### AIM:
Please repeat every line of the records below word for word, leaving out the pictures.
━━━ DATASET RECORDS
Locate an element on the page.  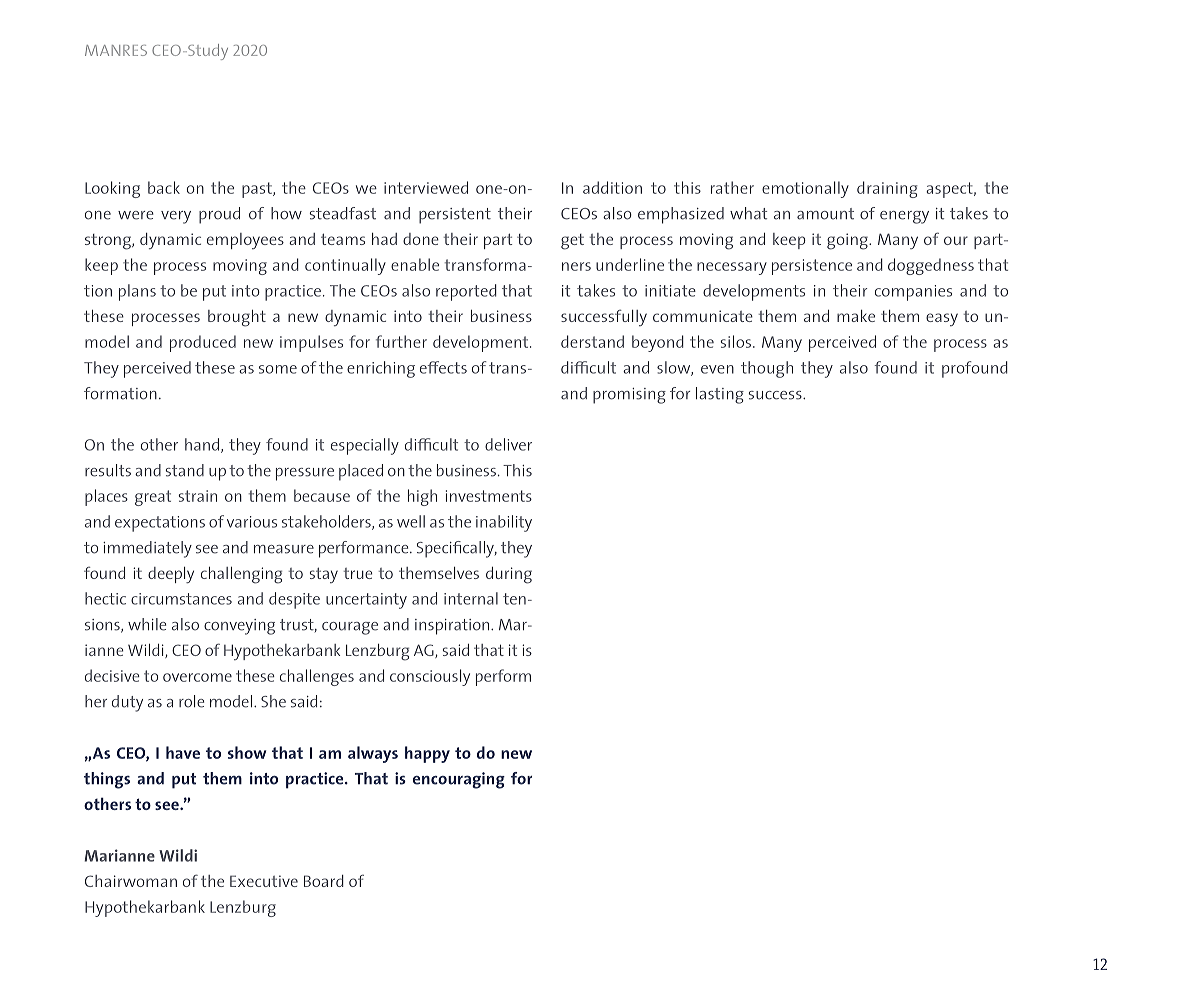
proud is located at coordinates (219, 215).
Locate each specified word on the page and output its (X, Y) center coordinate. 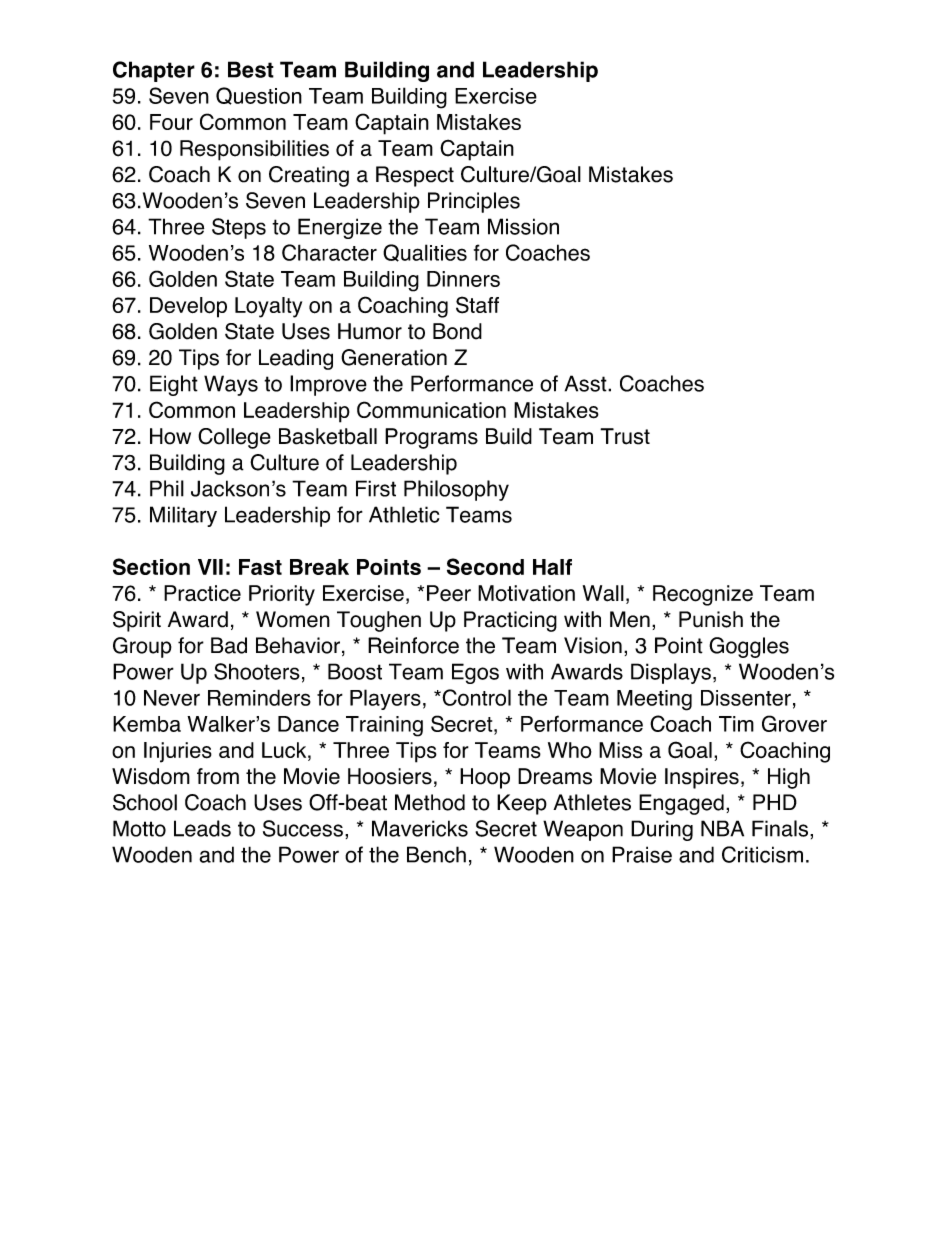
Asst (587, 383)
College (234, 438)
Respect (415, 176)
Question (259, 96)
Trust (625, 436)
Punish (711, 619)
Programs (431, 438)
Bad (229, 645)
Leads (202, 828)
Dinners (463, 279)
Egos (475, 673)
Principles (474, 202)
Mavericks (420, 828)
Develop (188, 307)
━━━━━━
### COMPLETED EXERCISE:
Locate an element on the page.  
proud is located at coordinates (219, 215).
Locate each specified word on the page and output its (X, Y) center coordinate. 
Asst (587, 383)
College (234, 438)
Respect (415, 176)
Question (259, 96)
Trust (625, 436)
Punish (711, 619)
Programs (431, 438)
Bad (229, 645)
Leads (202, 828)
Dinners (463, 279)
Egos (475, 673)
Principles (474, 202)
Mavericks (420, 828)
Develop (188, 307)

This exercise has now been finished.